Investigations: Our patient was reviewed in our specialist SDH clinic and underwent surveillance screening including assessment of metanephrine levels and non-contrast MR imaging (skull base to pelvis). She reported no symptoms of catecholamine excess and was normotensive (BP 134/62 mmHg, HR 78 bpm) on 150 mg Irbesartan. 24 hour urinary metanephrines were within the reference range: normetadrenaline 1681 nmol/24h (<4400 nmol/24h), metadrenaline 795 nmol/24h (<2000 nmol/24h) and 3-methoxytyramine 950 nmol/24h (<2500 nmol/24h). Non-contrast MRI revealed a 3 × 3.6 cm lesion at the left carotid bifurcation, consistent with a carotid body paraganglioma. No other SDH-related lesions were identified on imaging.
Results and treatment: Due to the patients comorbidities of cardiomyopathy and primary hyperparathyroidism and the identified lesion being non-secretory, a decision was made for active surveillance. She underwent an interval MRI at six months follow-up which revealed an unchanged appearance of the paraganglioma. She will undergo a further surveillance MRI at a one-year interval from the preceding scan. In the interim, she is undergoing assessment and optimisation by the cardiology team.

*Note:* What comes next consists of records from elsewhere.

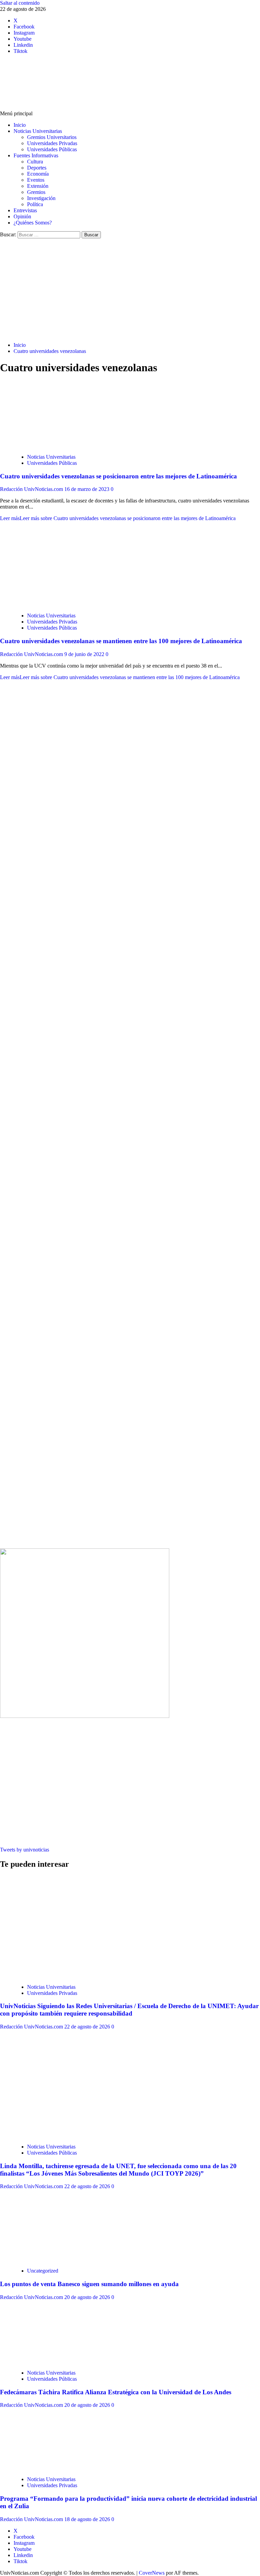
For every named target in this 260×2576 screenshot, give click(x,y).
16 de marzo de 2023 (87, 489)
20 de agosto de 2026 (87, 2297)
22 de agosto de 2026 (87, 2026)
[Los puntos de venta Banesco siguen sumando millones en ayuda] (64, 2259)
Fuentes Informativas (36, 155)
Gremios (36, 192)
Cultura (35, 161)
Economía (38, 174)
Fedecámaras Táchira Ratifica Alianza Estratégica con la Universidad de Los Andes (115, 2392)
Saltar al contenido (20, 3)
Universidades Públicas (52, 149)
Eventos (35, 180)
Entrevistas (25, 210)
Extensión (37, 186)
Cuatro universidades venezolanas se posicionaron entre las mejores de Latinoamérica (118, 476)
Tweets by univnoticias (24, 1849)
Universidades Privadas (52, 143)
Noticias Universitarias (38, 131)
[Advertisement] (130, 289)
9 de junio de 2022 (85, 654)
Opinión (22, 216)
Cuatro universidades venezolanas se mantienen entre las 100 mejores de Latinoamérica (121, 641)
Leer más (118, 518)
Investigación (41, 198)
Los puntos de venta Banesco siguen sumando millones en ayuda (89, 2283)
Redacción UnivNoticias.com (32, 489)
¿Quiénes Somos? (33, 222)
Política (35, 204)
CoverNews (152, 2573)
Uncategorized (42, 2271)
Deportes (36, 168)
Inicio (20, 125)
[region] (130, 897)
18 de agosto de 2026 (87, 2519)
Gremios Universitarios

Conclusions and points for discussion: It is now widely accepted that patients who carry SDH mutations should undergo surveillance screening. The aim of surveillance programmes is for early identification of tumours, recurrence, and metastases to allow timely intervention. As genetic testing is becoming more accessible, cascade genetic testing is leading to the identification of increasing numbers of asymptomatic familial carriers. These asymptomatic individuals should be entered into surveillance screening programmes to allow early detection of PPGLs and other associated lesions. The modality and frequency of this surveillance however is still controversial. SDHA mutations are less common than SDHB and SDHD mutations and therefore there are fewer reported cases and a limited understanding of the best surveillance for these individuals. To our knowledge, we report the first case of a surveillance screen detected PPGL to be found in an asymptomatic individual with previously identified SDHA mutation status. Previous literature has debated the need for surveillance screening in SDHA carriers due to estimated low penetrance rates. This case highlights the importance of at least an initial surveillance screening in all newly identified SDHA mutation carriers.